A short IV dose of the peptide hexarelin raises growth hormone levels in people with severe heart failure, and it can temporarily improve heart pumping ability in those whose heart disease is caused by blocked arteries, but it doesn’t help those with a dilated heart. The heart boost seems to come from a direct effect on the heart muscle, not just the hormone rise.

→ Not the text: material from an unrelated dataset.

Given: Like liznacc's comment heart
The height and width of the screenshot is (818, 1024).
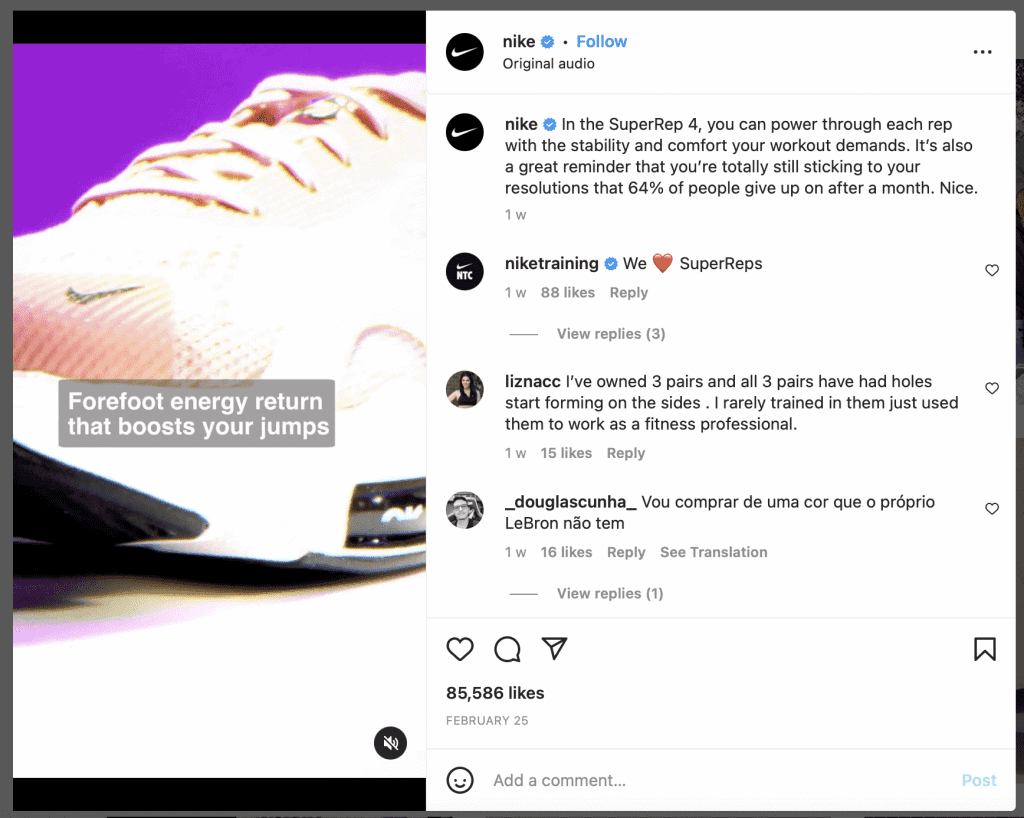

To investigate acute cardiotropic activities of hexarelin in patients with severe left ventricular dysfunction due to ischemic (iCMP) and dilated cardiomyopathy (dCMP). We studied the effect of intravenous hexarelin administration on growth hormone (GH) levels and left ventricular ejection fraction (LVEF) evaluated by radionuclide angiography in eight patients with dCMP (age 53.0+/-2.8, LVEF 16.7+/-2.1%) and five patients with iCMP (age 52.0+/-2.8 years, LVEF 22.6+/-2.1). Results were compared with a group of seven normal subjects (age 37.4+/-3.4 years, LVEF 64.0+/-1.5%) and seven patients with severe growth-hormone deficiency (GHD; age 42.0+/-4.4 years, LVEF 50.0+/-1.9%) previously studied with the same methodology. In dCMP and iCMP patients hexarelin induced a similar significant (P<0.05) increase in GH levels. In iCMP patients hexarelin induced a LVEF increase (peak LVEF 26.2+/-2.5%, P<0.05) as observed in normals and GHD, while in dCMP LVEF was unchanged (peak LVEF 17.7+/-1.7, P=NS). In all groups other hemodynamic parameters were unchanged. Acute hexarelin administration increases LVEF in iCMP patients (as in normals and GHD) but not in dCMP patients in spite of a similar GH releasing effect and basal LVEF. A possible explanation of the positive inotropic effect of hexarelin in iCMP could be a direct stimulation on viable myocardium or myocardial contractile reserve.